London, UK – 26 April, 2017 – Earlier this year, RiskIQ, the leader in digital threat management, reported an eight-fold increase in internet scam incidents that deny the $83 billion digital advertising industry millions of dollars. Now, researchers at RiskIQ have identified NoTrove, a newly discovered and major threat actor that is delivering millions of scam ads that threaten consumers and further undermine the digital advertising industry.
A new research report released today, “NoTrove: The Threat Actor Ruling a Scam Empire”, presents a detailed analysis demonstrating how NoTrove uses advanced automation techniques to deliver scam ads from millions of different domain names to stay ahead of detection and takedown efforts. NoTrove was so effective that one of its pages ranked as the internet’s most visited pages for one day.

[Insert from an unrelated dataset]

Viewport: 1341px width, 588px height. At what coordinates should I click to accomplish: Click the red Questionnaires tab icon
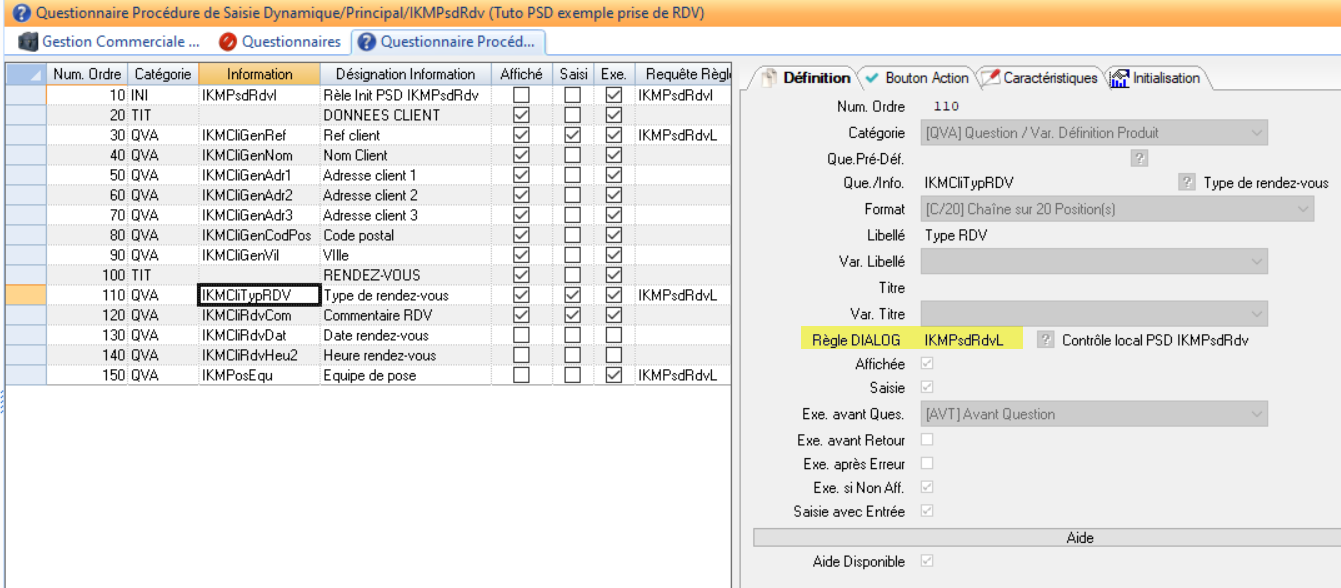click(227, 42)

The online ad scams work by serving up attractive but disingenuous ads on legitimate websites. The ads might offer bogus surveys or free software upgrades, as examples. When someone clicks on the ad, however, the scammer’s software then re-directs the users “clicks” and traffic toward various locations across the internet.
Since advertisers and web content providers want as much of the traffic pie as they can get, web traffic is an essential commodity. Ad scammers like NoTrove profit from this demand, participating in traffic affiliate programmes or selling traffic to traffic buyers (brokers). Unfortunately for the digital advertisers, however, the users are negatively impacted by the ad they are seeing and don’t even know how they got it.
Equally troubling for the digital advertising industry is that as ad scammers increase, the likelihood consumers will implement ad blockers as a way to avoid bogus ads increases, as well. This practice, according to Juniper Research, will cost the digital media industry over $27 billion by 2020*.
For consumers, this is more than just a nuisance. Ad scams can also be used to download PUPs—potentially unwanted programmes—and can redirect them to unwanted places.
The RiskIQ report takes a deep dive into how NoTrove works and shows the advances being made to avoid detection, preventing efforts to take it down, and making it one of the most effective and largest ad scam operations ever. Key findings include:
• To stay ahead of efforts to block its fake ads, NoTrove uses automation to constantly change how the ads are delivered and clickthroughs re-routed.
• The scam master has burned through 2,000 randomly generated domains and over 3,000 IPs, operating across millions of Fully Qualified Domain Names; an FQDN is a complete web address, typically including subdomains for ad scammers, such as ajee99.mycontent.example.com.
• RiskIQ observed 78 variants of NoTrove campaigns, such as scam survey rewards, fake software downloads, and redirections to PUPs.
• Alexa rankings for its domains show how effective NoTrove is; even though each domain is short-lived, the rankings often shoot up into the Alexa top 10,000 based purely on scam ad deliveries; one NoTrove domain reached the ranking of 517, making it one of the most visited pages on the entire internet for that day.
RiskIQ first observed NoTrove a year ago when it began expanding its focus on scams, but PDNS results inside RiskIQ PassiveTotal indicate this group has been operating as far back as December of 2010. Used by more than 18,000 security analysts, PassiveTotal expedites external threat investigation tasks and automates threat research collaboration and artifact monitoring. You can view the Public Project for NoTrove compiled by RiskIQ’s Threat Research team here: https://passivetotal.org/projects/7ee582dc-c792-e635-ce78-0396e1e00bf4
“NoTrove harms not only visiting users, but also legitimate advertisers, adversely affecting those reliant on the credibility of the digital advertising ecosystem such as online retailers, publishers, and networks,” said William MacArthur, a threat researcher at RiskIQ. “Constantly shifting infrastructure means simply blocking domains and IPs isn–t enough. We must now begin utilising machine learning to leverage human security teams who increasingly depend on accurate, automated scam detection.”
To conduct this and other web research, RiskIQ applies its proprietary virtual user web crawling technology. This advanced internet reconnaissance acts like a user would, thoroughly interrogating websites and web apps, as well as respective browser session communications. It processes more than two billion HTTP requests per day to surface, identify, and connect internet elements to malicious campaigns.
Acting in concert with RiskIQ’s machine learning, virtual user technology can provide a deep level of analysis of how threat actors are behaving, their underlying infrastructure, and the techniques they use. In the NoTrove example, they can detect what the NoTrove page looks like down to the document object model (DOM), how a user gets there, and learn what makes a NoTrove page a NoTrove page. RiskIQ–s platform will even understand and dynamically monitor for small variances in the payload without the need for any human intervention, so it can continue to detect NoTrove, even as this threat actor evolves.